◆ **YOUR OBJECTIVE**:
Could you retype all of the records exactly, leaving out every picture?

◆ **RECORDS SUPPLIED**:
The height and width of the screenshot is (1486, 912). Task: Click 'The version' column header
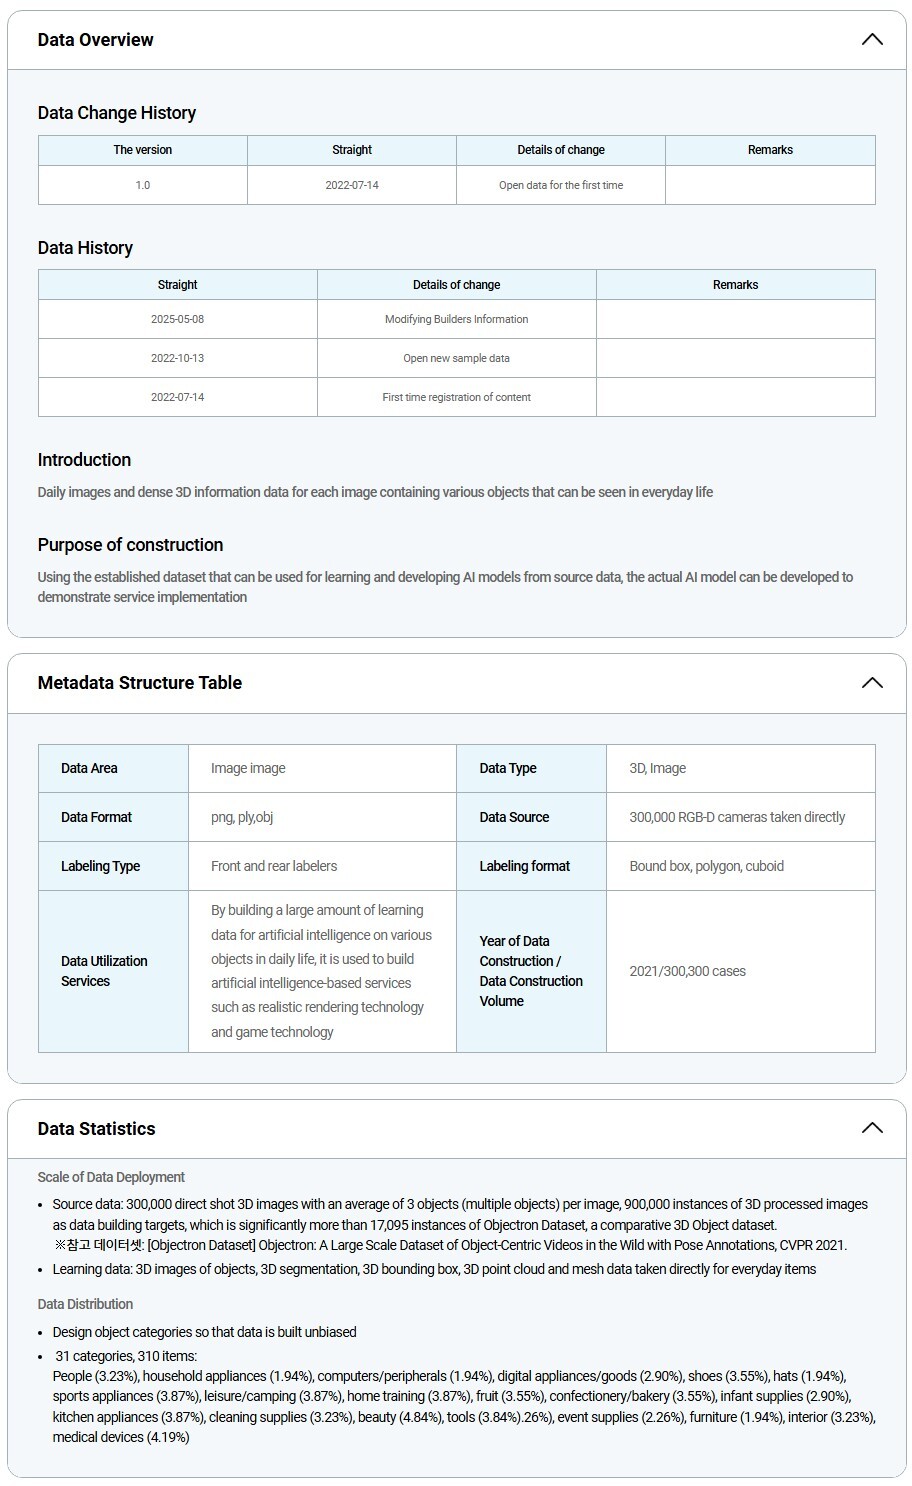tap(143, 150)
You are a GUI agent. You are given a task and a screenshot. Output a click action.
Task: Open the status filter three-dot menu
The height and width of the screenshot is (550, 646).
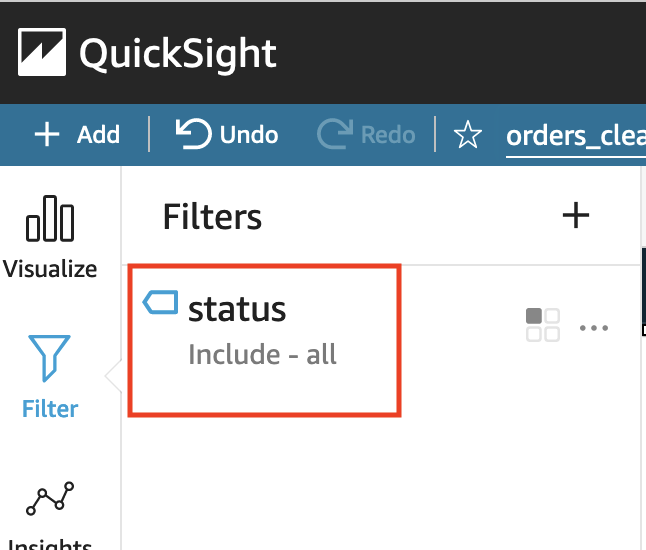coord(594,327)
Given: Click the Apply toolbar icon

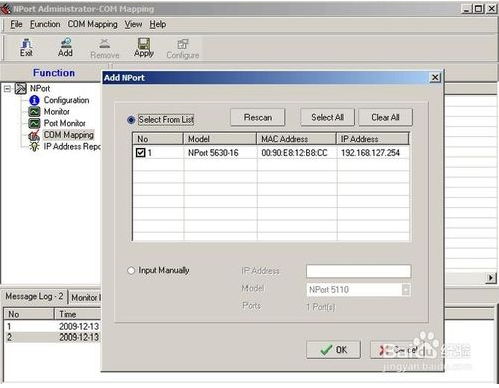Looking at the screenshot, I should (x=144, y=47).
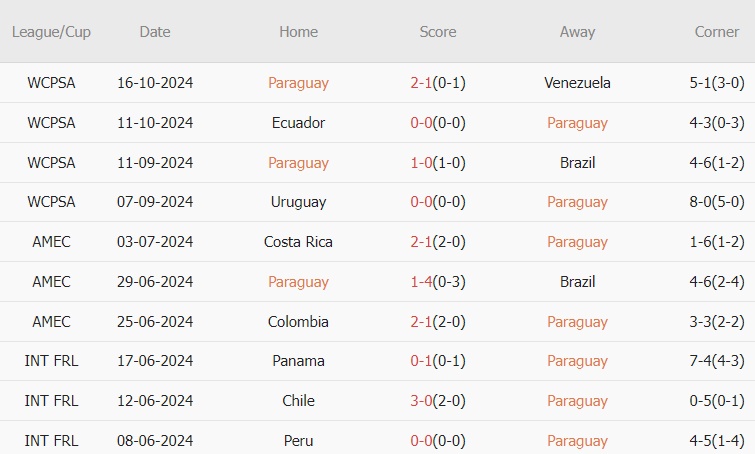Click the Score column header
Viewport: 755px width, 454px height.
[x=438, y=32]
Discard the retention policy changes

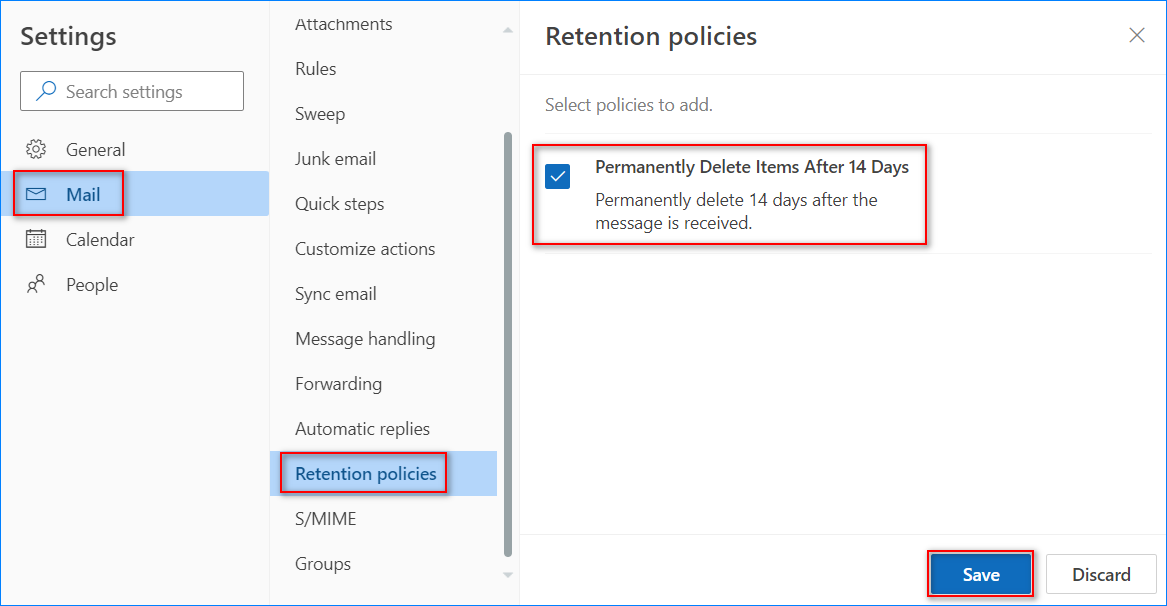tap(1101, 575)
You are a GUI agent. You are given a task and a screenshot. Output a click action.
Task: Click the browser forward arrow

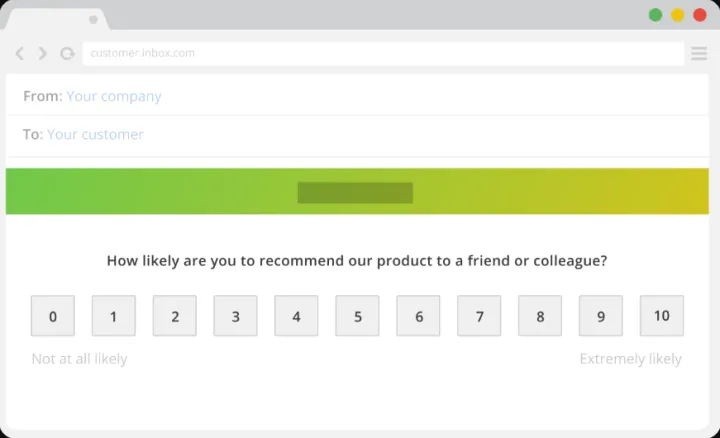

◆ **SOLUTION TO THE PROBLEM**:
The height and width of the screenshot is (1486, 912). Task: Click 'The version' column header
tap(143, 150)
You are a GUI agent. You are given a task and a screenshot. Output a click action.
Task: Open the status filter three-dot menu
The height and width of the screenshot is (550, 646).
coord(594,327)
Given: Click the Apply toolbar icon

Looking at the screenshot, I should (x=144, y=47).
Click the Score column header
Viewport: 755px width, 454px height.
[x=438, y=32]
Discard the retention policy changes

tap(1101, 575)
You are a GUI agent. You are given a task and a screenshot. Output a click action.
Task: Click the browser forward arrow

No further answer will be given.